I'm about to renew the front rotors and pads on my wife's 2014 Equipe. 
I will torque all the bolts to specifications. 
*Question is: *
Should I also use Blue (243) Loctite?


----------



## mitchd123 (Jul 27, 2015)

There's no need to use Loctite. There's a small chance it can burn off. LT243 is rated up to 360F, and pads and rotors can get slightly past this. Believe it or not some vehicles are designed so that when the rim is installed, it's impossible for the caliper to fall off. When one bolt falls out, the caliper will rub up against the inside of the rim alerting the driver something is wrong. You certainly don't want to test it. Torquing them should be more than adequate.
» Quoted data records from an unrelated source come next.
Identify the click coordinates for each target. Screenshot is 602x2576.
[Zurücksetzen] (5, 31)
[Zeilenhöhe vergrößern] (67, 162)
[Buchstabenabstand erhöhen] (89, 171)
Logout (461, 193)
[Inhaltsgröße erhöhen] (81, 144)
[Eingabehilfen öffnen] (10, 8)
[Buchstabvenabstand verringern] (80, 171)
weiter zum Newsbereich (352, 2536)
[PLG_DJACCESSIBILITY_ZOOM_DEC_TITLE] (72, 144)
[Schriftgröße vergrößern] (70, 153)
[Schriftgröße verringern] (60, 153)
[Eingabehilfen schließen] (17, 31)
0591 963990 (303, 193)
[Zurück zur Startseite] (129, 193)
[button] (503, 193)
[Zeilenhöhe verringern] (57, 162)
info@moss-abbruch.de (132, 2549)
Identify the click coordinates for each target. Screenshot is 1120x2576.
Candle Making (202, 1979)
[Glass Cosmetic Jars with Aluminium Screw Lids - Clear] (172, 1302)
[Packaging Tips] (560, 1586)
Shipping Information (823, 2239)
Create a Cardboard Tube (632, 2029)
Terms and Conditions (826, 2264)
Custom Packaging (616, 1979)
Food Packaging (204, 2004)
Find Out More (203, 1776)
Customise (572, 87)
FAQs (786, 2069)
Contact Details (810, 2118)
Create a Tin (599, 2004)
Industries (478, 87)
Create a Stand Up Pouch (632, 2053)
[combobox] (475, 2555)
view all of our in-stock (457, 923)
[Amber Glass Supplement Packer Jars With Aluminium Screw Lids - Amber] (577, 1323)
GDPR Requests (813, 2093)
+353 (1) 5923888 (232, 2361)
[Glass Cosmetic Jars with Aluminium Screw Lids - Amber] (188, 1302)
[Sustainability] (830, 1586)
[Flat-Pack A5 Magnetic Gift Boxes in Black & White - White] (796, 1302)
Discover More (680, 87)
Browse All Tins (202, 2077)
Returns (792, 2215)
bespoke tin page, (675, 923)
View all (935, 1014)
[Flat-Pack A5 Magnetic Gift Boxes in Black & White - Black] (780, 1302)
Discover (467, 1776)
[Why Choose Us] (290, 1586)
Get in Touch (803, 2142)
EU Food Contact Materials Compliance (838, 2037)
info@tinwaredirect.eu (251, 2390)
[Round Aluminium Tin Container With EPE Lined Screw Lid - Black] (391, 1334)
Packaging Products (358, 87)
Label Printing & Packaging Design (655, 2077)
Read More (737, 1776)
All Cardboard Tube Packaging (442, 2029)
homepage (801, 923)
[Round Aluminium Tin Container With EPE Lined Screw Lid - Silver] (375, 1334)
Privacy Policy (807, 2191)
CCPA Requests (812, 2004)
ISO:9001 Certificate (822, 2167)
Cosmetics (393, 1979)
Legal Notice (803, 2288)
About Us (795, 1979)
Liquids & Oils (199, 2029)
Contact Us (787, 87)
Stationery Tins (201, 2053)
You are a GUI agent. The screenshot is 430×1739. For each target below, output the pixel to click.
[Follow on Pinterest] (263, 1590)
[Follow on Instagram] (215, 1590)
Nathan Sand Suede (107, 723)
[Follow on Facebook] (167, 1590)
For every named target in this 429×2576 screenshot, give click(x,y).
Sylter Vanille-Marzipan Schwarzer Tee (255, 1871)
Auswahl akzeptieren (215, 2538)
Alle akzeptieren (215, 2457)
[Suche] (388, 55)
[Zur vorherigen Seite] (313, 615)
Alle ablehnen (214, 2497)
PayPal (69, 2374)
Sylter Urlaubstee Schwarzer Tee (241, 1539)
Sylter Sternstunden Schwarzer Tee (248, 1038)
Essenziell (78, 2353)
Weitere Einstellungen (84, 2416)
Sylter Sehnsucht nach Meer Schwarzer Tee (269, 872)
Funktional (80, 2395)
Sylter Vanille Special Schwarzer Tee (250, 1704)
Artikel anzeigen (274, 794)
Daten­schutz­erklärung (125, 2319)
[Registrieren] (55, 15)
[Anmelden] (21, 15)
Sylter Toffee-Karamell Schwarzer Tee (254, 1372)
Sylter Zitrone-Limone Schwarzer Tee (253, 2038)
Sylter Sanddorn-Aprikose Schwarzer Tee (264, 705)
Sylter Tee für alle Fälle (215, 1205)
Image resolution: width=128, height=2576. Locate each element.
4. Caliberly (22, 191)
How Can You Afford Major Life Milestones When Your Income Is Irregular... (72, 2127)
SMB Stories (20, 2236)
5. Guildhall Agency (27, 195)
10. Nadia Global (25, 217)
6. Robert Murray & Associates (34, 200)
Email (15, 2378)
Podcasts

Also fyi, any sort of liquid/lubricant can impact the torque #s, but most folks don't even bother to torque them.


----------



## kamnowa (Sep 9, 2019)

mitchd123 said:


> There's no need to use Loctite. There's a small chance it can burn off. LT243 is rated up to 360F, and pads and rotors can get slightly past this. Believe it or not some vehicles are designed so that when the rim is installed, it's impossible for the caliper to fall off. When one bolt falls out, the caliper will rub up against the inside of the rim alerting the driver something is wrong. You certainly don't want to test it. Torquing them should be more than adequate. Also fyi, any sort of liquid/lubricant can impact the torque #s, but most folks don't even bother to torque them.


I agree! I do not recommend it too.


----------



## Blasirl (Mar 31, 2015)

No


----------